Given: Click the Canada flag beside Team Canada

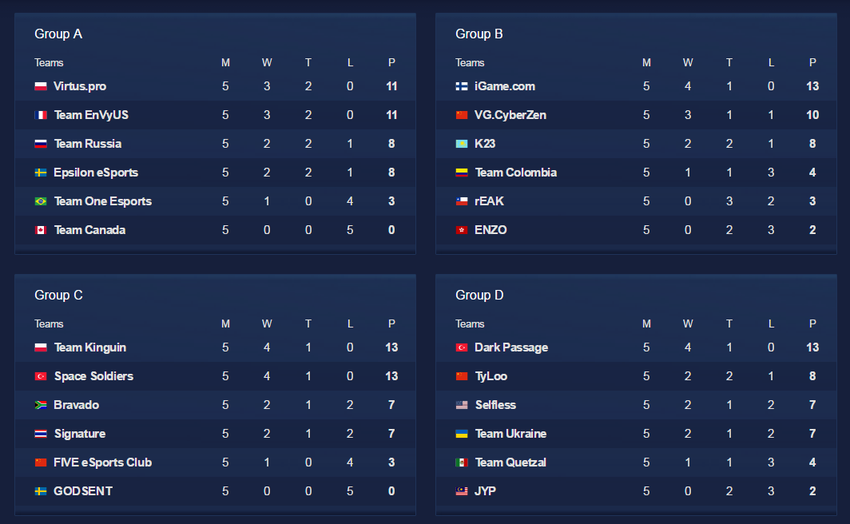Looking at the screenshot, I should [x=41, y=231].
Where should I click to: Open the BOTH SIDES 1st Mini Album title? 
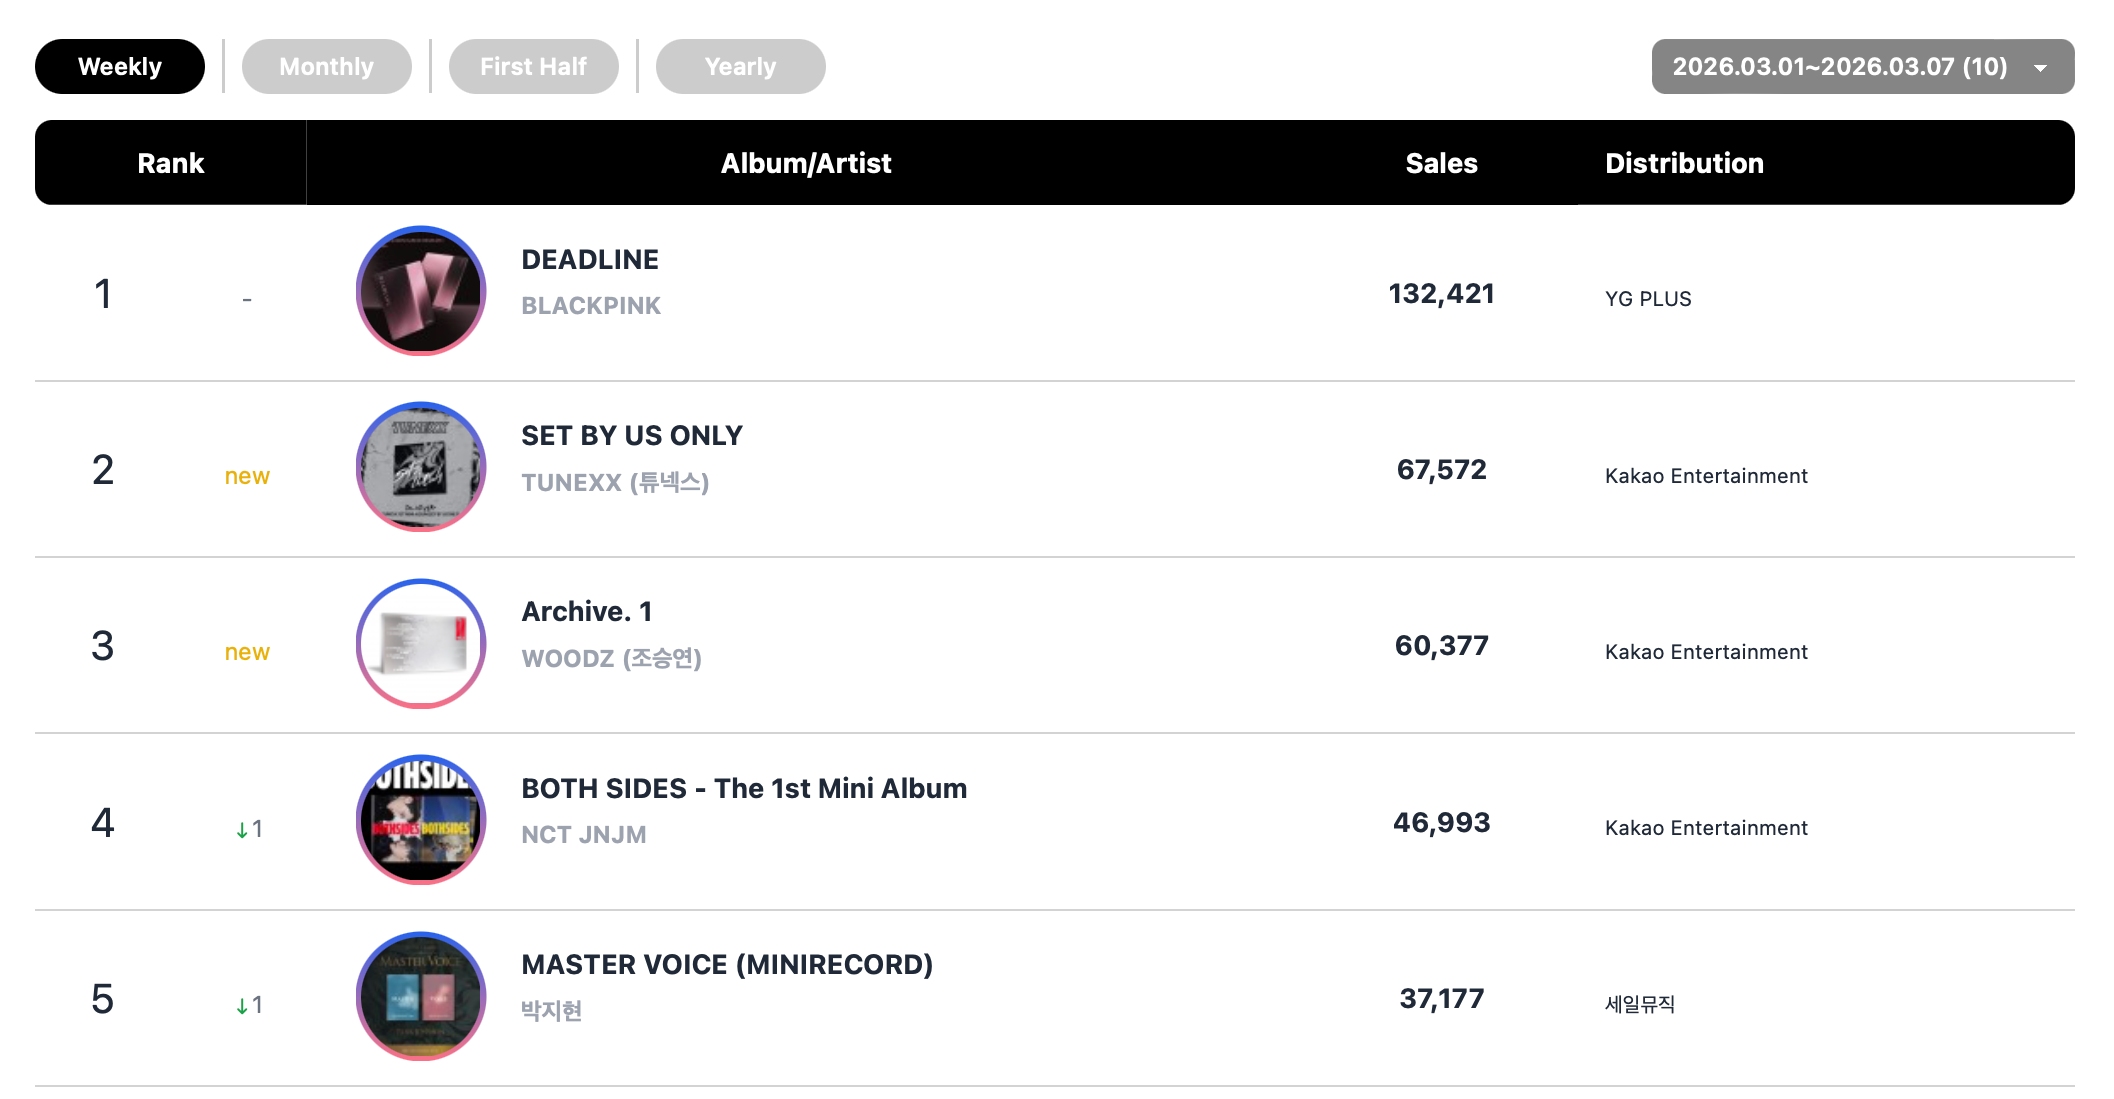point(744,789)
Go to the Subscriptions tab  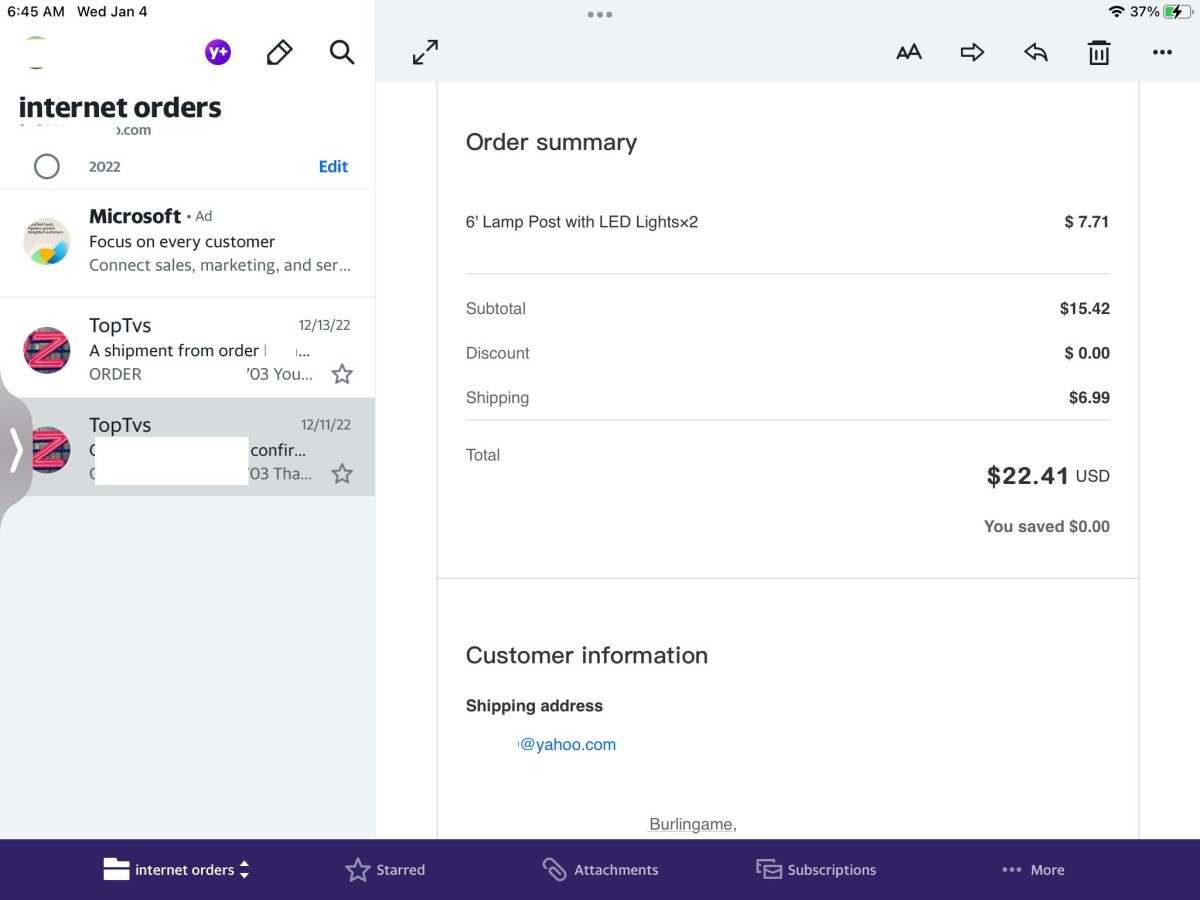[x=816, y=870]
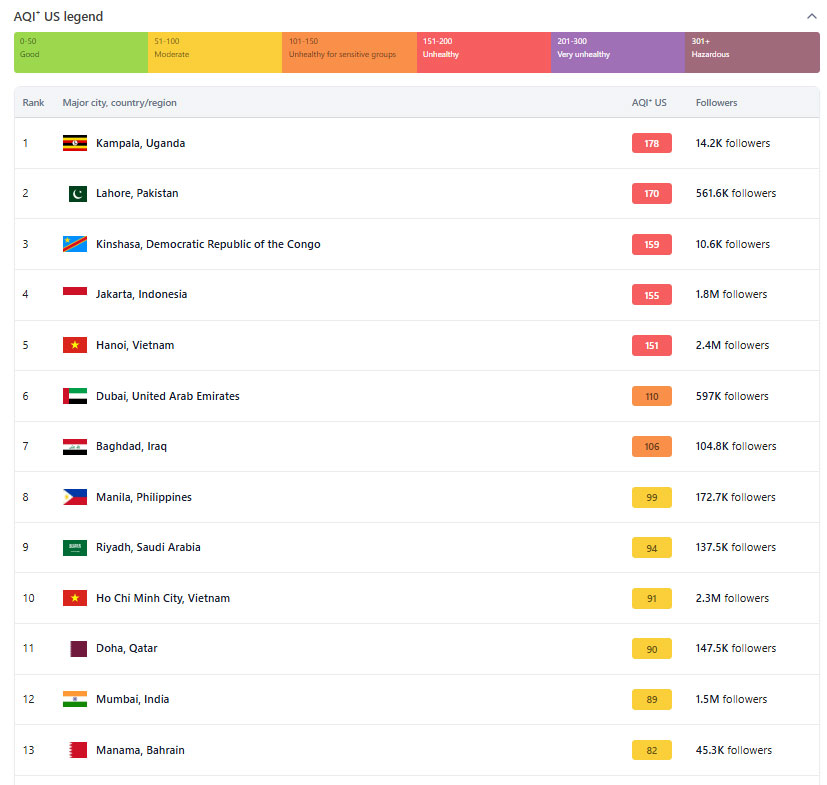This screenshot has width=827, height=785.
Task: Click the 178 AQI badge for Kampala
Action: [x=651, y=143]
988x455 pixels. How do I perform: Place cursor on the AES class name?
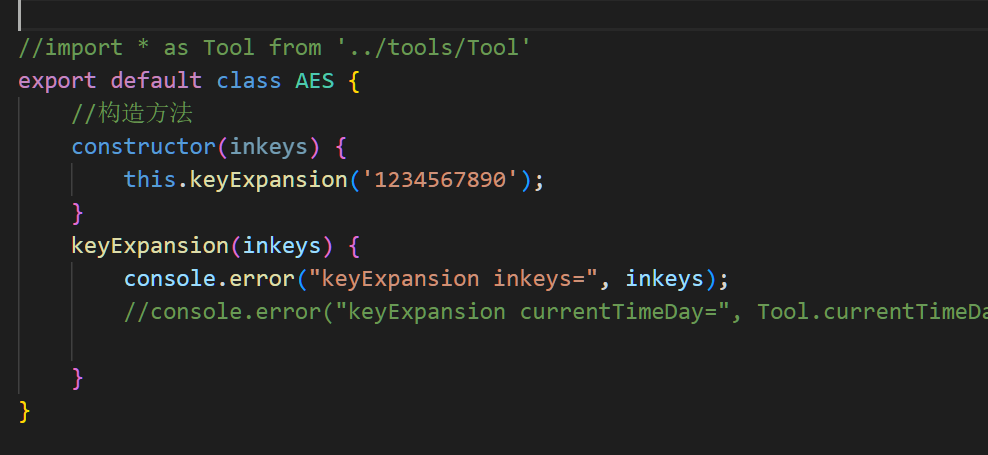point(314,80)
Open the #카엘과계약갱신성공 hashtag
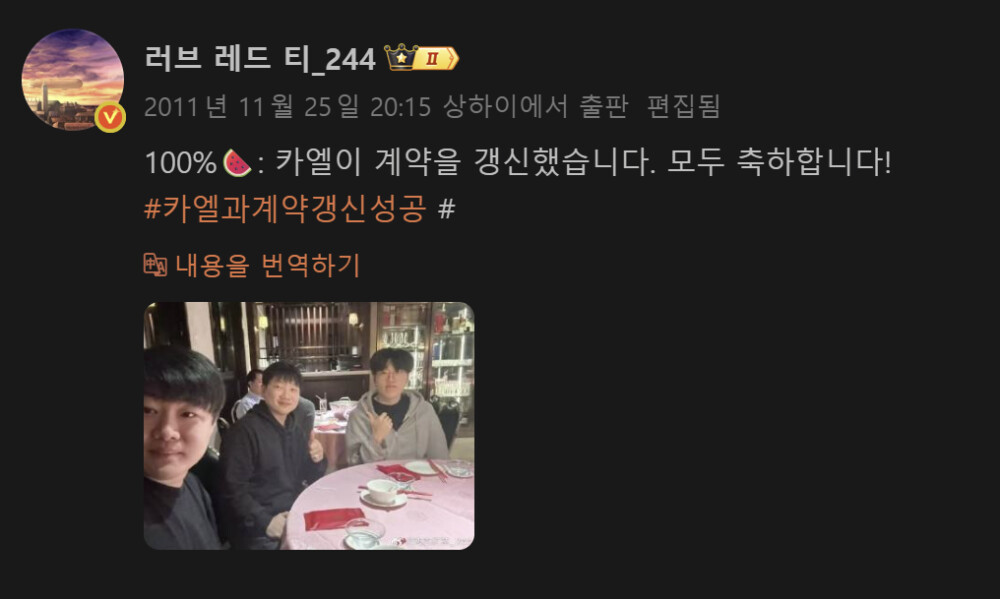Viewport: 1000px width, 599px height. point(285,208)
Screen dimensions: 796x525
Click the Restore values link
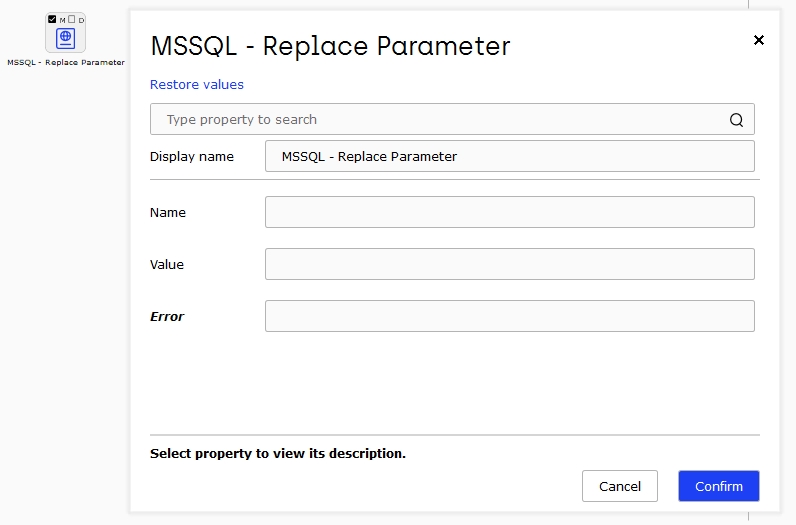click(x=196, y=84)
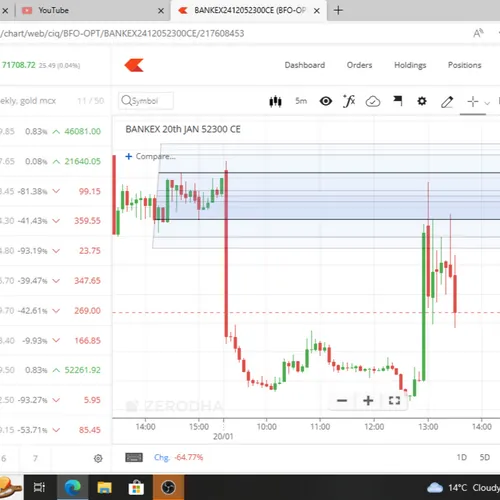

** Exercise **
Looking at the records above, extract only the lines from the one with "Open the #카엘과계약갱신성공 hashtag" through the last line, exactly, with the pictures left out.

** Exercise solution **
Open the #카엘과계약갱신성공 hashtag
Viewport: 1000px width, 599px height. point(285,208)
Screen dimensions: 796x525
Click the Restore values link
click(x=196, y=84)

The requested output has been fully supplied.